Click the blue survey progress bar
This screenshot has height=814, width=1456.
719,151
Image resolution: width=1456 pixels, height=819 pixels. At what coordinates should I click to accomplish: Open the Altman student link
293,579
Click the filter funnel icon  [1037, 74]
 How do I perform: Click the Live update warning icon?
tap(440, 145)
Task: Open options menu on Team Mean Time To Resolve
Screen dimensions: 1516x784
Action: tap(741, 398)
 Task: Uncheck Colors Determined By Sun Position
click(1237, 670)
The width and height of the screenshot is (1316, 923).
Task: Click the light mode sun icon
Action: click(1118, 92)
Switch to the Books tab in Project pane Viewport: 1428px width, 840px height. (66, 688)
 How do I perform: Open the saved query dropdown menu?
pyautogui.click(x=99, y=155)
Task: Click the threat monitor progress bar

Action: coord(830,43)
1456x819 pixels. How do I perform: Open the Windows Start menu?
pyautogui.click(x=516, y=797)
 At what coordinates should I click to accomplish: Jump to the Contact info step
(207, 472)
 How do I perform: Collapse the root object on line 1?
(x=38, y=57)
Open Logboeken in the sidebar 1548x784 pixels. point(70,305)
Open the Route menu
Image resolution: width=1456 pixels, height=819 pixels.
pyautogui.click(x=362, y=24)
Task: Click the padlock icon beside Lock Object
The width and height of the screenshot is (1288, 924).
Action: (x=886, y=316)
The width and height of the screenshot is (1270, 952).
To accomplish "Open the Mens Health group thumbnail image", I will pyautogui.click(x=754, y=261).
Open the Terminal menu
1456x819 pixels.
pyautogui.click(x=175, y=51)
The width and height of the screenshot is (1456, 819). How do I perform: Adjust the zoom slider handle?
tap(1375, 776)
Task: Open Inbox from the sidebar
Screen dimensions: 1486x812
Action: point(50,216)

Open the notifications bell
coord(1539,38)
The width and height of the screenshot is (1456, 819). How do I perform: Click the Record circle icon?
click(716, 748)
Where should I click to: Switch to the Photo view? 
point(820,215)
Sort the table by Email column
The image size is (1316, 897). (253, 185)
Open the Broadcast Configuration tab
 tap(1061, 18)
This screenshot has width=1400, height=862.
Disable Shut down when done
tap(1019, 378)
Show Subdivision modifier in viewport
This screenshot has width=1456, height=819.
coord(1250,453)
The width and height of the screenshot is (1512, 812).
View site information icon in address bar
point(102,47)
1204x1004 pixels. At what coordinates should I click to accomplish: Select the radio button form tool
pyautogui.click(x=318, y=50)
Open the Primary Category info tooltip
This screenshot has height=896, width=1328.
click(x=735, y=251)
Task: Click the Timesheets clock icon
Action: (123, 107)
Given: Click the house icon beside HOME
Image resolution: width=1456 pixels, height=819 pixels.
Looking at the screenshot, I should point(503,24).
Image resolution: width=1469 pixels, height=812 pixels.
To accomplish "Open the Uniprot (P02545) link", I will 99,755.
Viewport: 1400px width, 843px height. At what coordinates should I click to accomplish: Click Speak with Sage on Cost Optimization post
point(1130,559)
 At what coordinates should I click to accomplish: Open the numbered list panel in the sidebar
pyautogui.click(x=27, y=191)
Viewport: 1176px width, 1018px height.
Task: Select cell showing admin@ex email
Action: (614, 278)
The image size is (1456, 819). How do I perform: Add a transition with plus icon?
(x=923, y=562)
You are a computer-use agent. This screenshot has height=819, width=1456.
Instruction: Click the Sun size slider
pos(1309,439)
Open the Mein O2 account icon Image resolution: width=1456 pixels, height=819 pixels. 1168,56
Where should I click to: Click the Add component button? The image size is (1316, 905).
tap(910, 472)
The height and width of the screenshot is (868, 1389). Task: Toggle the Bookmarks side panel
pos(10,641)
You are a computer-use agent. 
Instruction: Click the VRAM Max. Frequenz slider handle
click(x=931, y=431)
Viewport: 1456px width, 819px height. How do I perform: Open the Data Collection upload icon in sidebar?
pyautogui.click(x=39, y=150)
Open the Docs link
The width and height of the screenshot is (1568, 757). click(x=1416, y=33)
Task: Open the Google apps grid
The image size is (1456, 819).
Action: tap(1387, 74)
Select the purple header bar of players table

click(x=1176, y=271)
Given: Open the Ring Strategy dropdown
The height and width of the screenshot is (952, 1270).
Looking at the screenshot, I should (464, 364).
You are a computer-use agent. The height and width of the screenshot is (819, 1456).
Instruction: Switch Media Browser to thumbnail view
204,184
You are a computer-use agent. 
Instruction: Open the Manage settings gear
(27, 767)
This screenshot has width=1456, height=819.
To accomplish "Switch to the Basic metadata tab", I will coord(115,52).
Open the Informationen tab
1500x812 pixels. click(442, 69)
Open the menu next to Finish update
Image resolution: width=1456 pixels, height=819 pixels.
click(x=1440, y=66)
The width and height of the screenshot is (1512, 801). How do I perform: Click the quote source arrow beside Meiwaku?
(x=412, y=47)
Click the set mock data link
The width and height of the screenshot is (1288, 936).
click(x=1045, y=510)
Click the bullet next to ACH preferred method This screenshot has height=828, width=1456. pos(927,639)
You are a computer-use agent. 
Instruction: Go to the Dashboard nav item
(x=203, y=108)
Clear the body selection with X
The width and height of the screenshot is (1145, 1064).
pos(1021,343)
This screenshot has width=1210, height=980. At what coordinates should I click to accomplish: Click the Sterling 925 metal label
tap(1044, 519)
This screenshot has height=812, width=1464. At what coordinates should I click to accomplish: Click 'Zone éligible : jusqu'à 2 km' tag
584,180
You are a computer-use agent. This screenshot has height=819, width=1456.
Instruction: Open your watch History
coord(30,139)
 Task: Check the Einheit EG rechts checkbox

• • • • •

WHAT YOU HAVE TO DO - The answer must be every line of the records above that holds the word "next".

FINAL ANSWER -
Open the menu next to Finish update
Click the bullet next to ACH preferred method This screenshot has height=828, width=1456. pos(927,639)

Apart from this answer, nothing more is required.